队伍夜间赶路,来到一水源处,营长指挥加强四周警戒,官兵分别灌满随身的水壶,就在附近山坡反斜面暂时歇息。营长抓紧时间与教导员、火力队、通讯排长铺开地图查找下一步的运动路线,我极度困倦靠着树桩听他们分析情况,结果不知不觉睡着了。不知睡了多长时间,吴付教导员带着后勤担架队路过时叫醒了我。副教导员战时负责后勤保障,包含弹药食品运送,伤员烈士的收容。他们上来是要寻找连队前行后留下来的伤员烈士。一个战士见树底下有人以为是烈士,他拉动我半夜才穿着的雨衣,惊醒了我,睁眼一看付教导员站立跟前,他问:怎么你独自一人在这睡觉。我说刚才营长他们都在这儿开会,咋没人啦呢。副教导员好一阵责怪说:“万一遇上越军看你咋办”。我深知战场上最怕掉单,越想越感到后怕,兴亏是自己人发现了我,否则后果不堪设想啊。我跟随付教导员一行摸黑赶到营部所在蚂蝗堡宿营地,大队伍里居然不知道我被落下。
半梦半醒间,我度过在敌国的第一个夜晚。朦胧之中我发现身处一不大的山顶,茅草丛生,不远的山坡有稀稀拉拉一片松树林。据观察这方圆两三公里范围的山头上都是我团部队,所以一夜基本平安。但夜里仍听见两次枪响,一次是我营炮兵连哨兵听见树林里有动静,喊了“口令”没有回答,便朝声响处放了一梭子,听闻蛮大动静后一片死寂。
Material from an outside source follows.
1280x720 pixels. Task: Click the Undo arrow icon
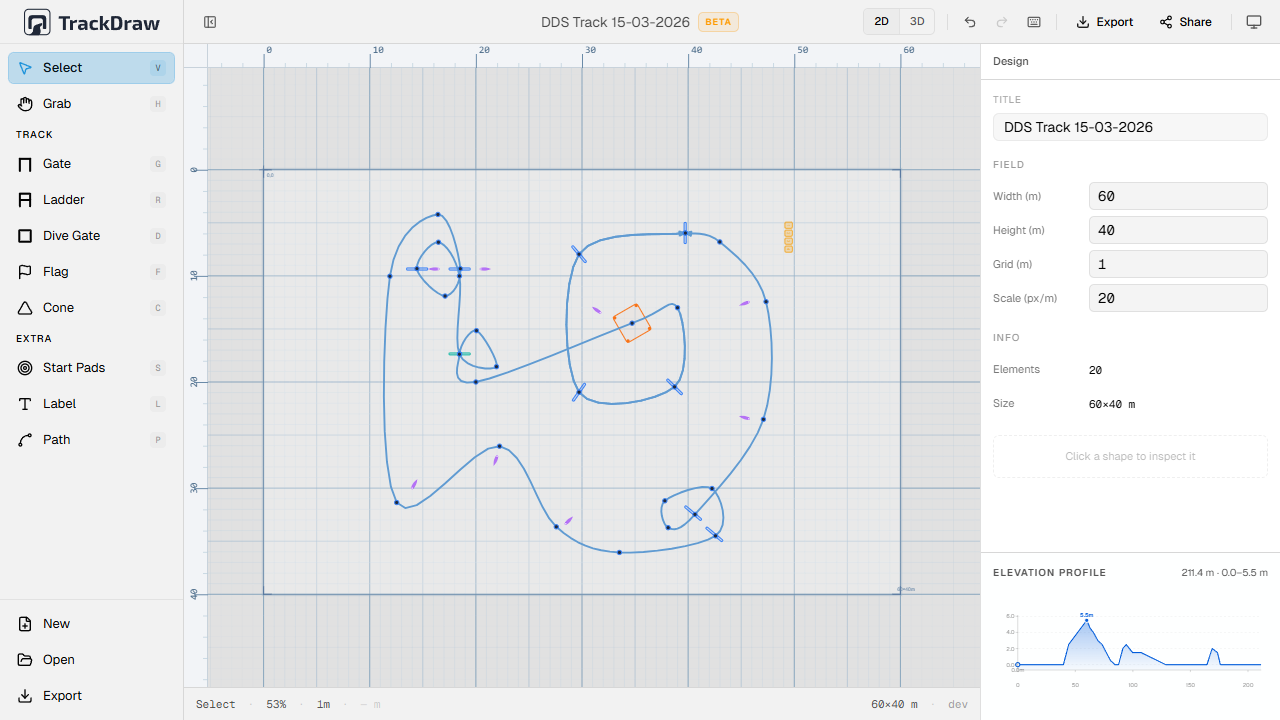click(x=969, y=21)
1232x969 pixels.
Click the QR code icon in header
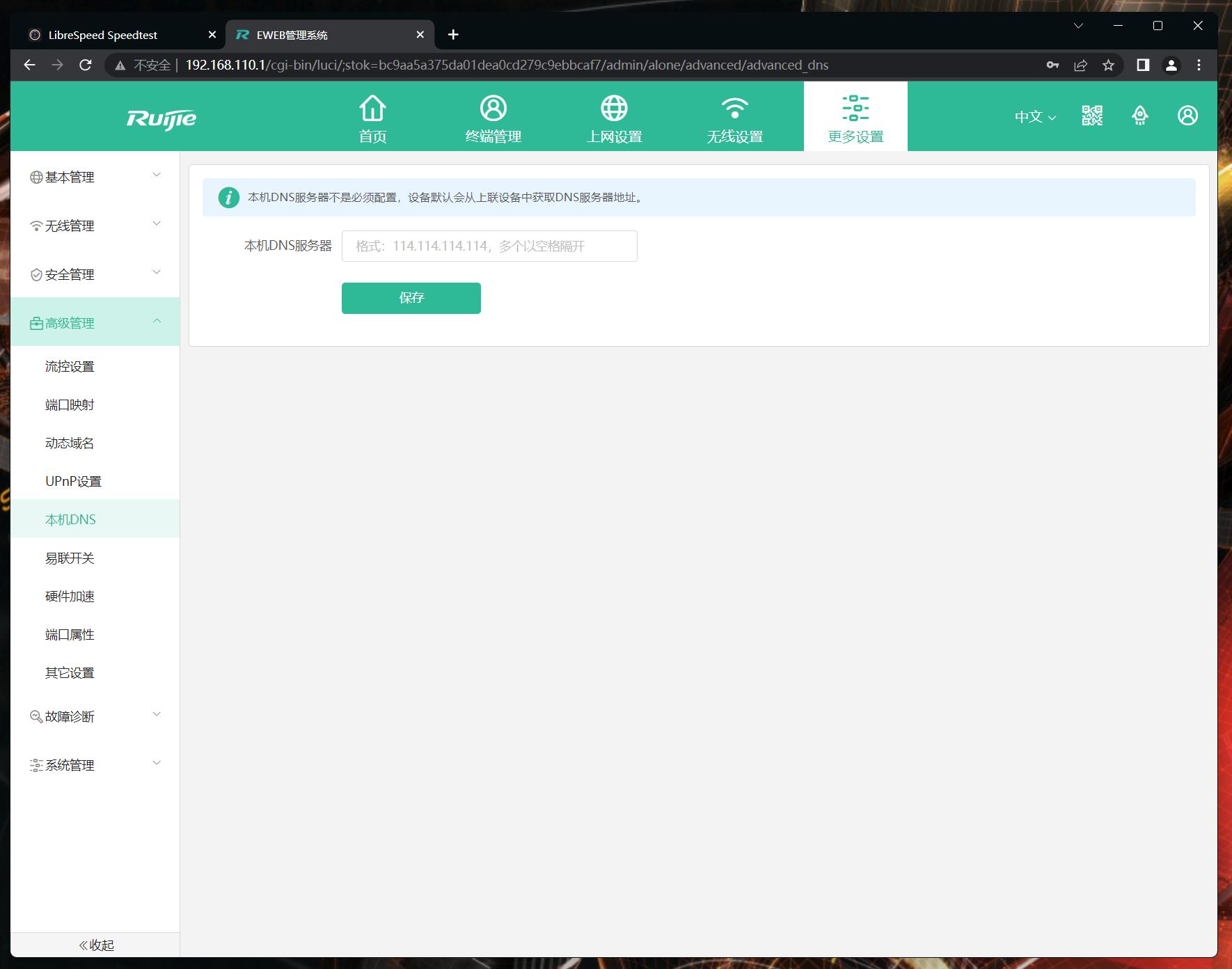tap(1092, 116)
天亮了,发现昨夜击毙的是一匹驮炮的骡子。另一起枪声惊动了全团。团直属100炮连排长李涛夜里查哨,他蹲在战壕上边与站在战壕里边的新战士交谈,排长安抚着新兵,新兵由于紧张误动了步枪扳机,子弹击穿排长下颚当场牺牲。我听说后感到十分能惋惜。那是个十分优秀的青年军官,运动员身材演员的长像;他军事技术好,百米鄣碍只用不到20秒,那平衡木他三步跨过;他是城市兵,父亲是成都某法院法官、母亲是个教师。平日我们惺惺相惜、彼此关照。他是我团对越作战牺牲的第一个军官,在全团引起不小的震动。
首战第一天,我团按要求达成战斗目标,战果较大,损失不小。